To better visualize the dynamics, we can plot the phase plane (predators vs. prey) for a single realization. This shows the cyclic nature of the interaction.

plot(F ~ R, data = trajectory(result), type = "l", col = "darkgreen",
     xlab = "Prey (R)", ylab = "Predators (F)", main = "")

Figure 7. Phase plane trajectory of the predator-prey model. The path spirals outward from the initial conditions, tracing the characteristic limit cycle of the Rosenzweig-MacArthur model before stochastic fluctuations drive the predator population to extinction.

In this example, the @ symbol allows us to elegantly model the open nature of the ecosystem, where individuals enter and leave the system continuously. The non-linear terms (like 1 / (1 + w * R)) are handled seamlessly by the parser, demonstrating the flexibility of mparse for complex ecological models.

Non-Exponential Passage Times (Erlang Distribution)

For many diseases, it is unrealistic to assume that the duration of the infectious period is exponentially distributed. A more realistic assumption is often a Gamma distribution with an integer shape parameter, also known as an Erlang distribution.

In SimInf, the Erlang distribution can be implemented by splitting the infectious stage into a sequence of k independent compartments (I_1, I_2, \dots, I_k). An individual must pass through each stage sequentially before recovering. This results in a waiting time that follows an Erlang distribution with shape k.

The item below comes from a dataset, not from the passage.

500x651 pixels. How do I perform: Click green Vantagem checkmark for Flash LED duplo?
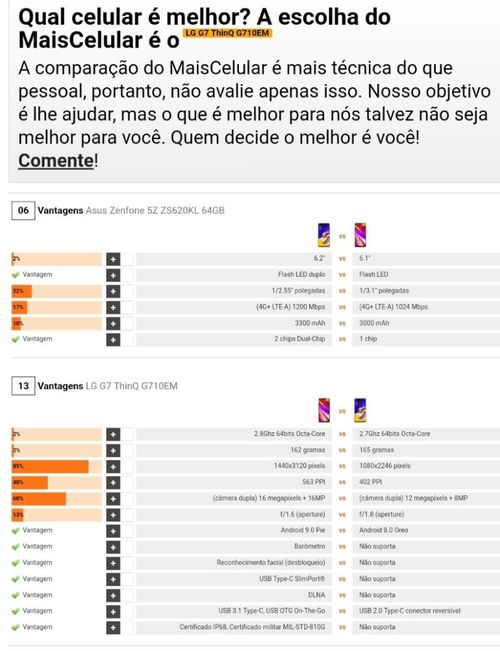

Let us illustrate this with an SIR model where the infectious period follows an Erlang distribution with shape k=4. We define four infectious compartments: I_1, I_2, I_3, I_4.

The transitions are:

1. Infection: Susceptible individuals move to the first infectious stage (I_1).
2. Progression: Individuals move from I_1 \to I_2 \to I_3 \to I_4 at rate \gamma.
3. Recovery: Individuals move from I_4 \to R at rate \gamma.

In mparse syntax:

Notice that we can define variables that depend on other variables. Here, we first define I as the sum of all infectious stages, and then use I to calculate the total population N. This modular approach keeps the transition expressions clean and avoids repetitive calculations.

transitions <- c(
  "S -> N > 0 ? beta * S * I / N : 0 -> I1",
  "I1 -> gamma * I1 -> I2",
  "I2 -> gamma * I2 -> I3",
  "I3 -> gamma * I3 -> I4",
  "I4 -> gamma * I4 -> R",
  "I <- I1 + I2 + I3 + I4",
  "N <- S + I + R"
)

Note that the force of infection depends on the total number of infected individuals I1+I2+I3+I4, but the progression happens step-by-step.

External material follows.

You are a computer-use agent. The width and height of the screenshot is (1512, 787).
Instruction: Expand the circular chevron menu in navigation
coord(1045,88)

Let us define the parameters and initial conditions. We start with 5 individuals in the first infectious stage (I1).

model <- mparse(
  transitions = transitions,
  compartments = c("S", "I1", "I2", "I3", "I4", "R"),
  gdata = c(beta = 0.16, gamma = 0.077),
  u0 = data.frame(S = 100, I1 = 5, I2 = 0, I3 = 0, I4 = 0, R = 0),
  tspan = 1:100
)

We run the simulation and plot the results. The trajectory will show the infection spreading through the stages (I1 to I4) before individuals recover.

set.seed(3)
result <- run(model)
plot(result)

Figure 8. One realization of a stochastic SIR model with an Erlang-distributed infectious period (shape=4). The trajectory shows the infection progressing sequentially through the four infectious stages (I1 -> I2 -> I3 -> I4) before individuals recover.

To analyze the results, we can calculate the prevalence of infection, which is the proportion of individuals in any of the infectious stages (I1+I2+I3+I4). As described in Post-process data in a trajectory vignette, the plot() function allows us to specify a formula where the left-hand side defines the “cases” and the right-hand side defines the “at-risk” population.

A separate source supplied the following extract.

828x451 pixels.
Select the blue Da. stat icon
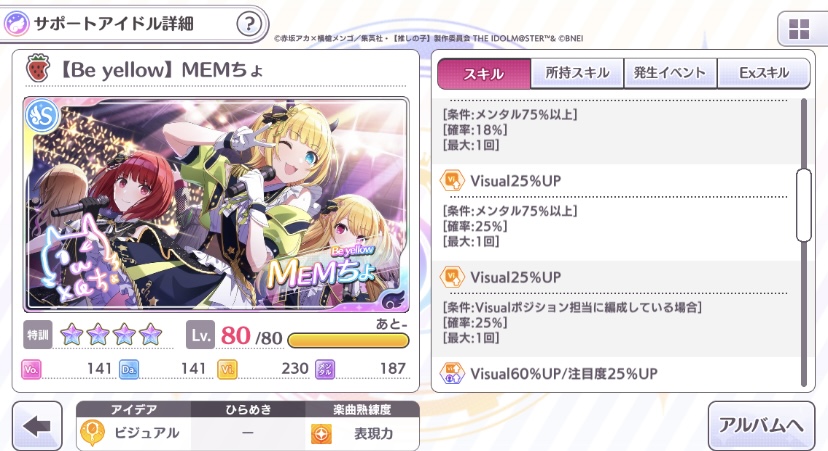129,369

plot(result, I1 + I2 + I3 + I4 ~ ., col = "blue", lwd = 2, ylab = "Prevalence")

Figure 9. Prevalence of infection over time, calculated as the sum of individuals in all infectious stages (I1 + I2 + I3 + I4). This demonstrates how to aggregate multiple compartments to track the total burden of disease in a stage-structured model.

This example demonstrates how mparse makes it easy to extend basic models to include more realistic biological assumptions, such as non-exponential waiting times, without writing any C code.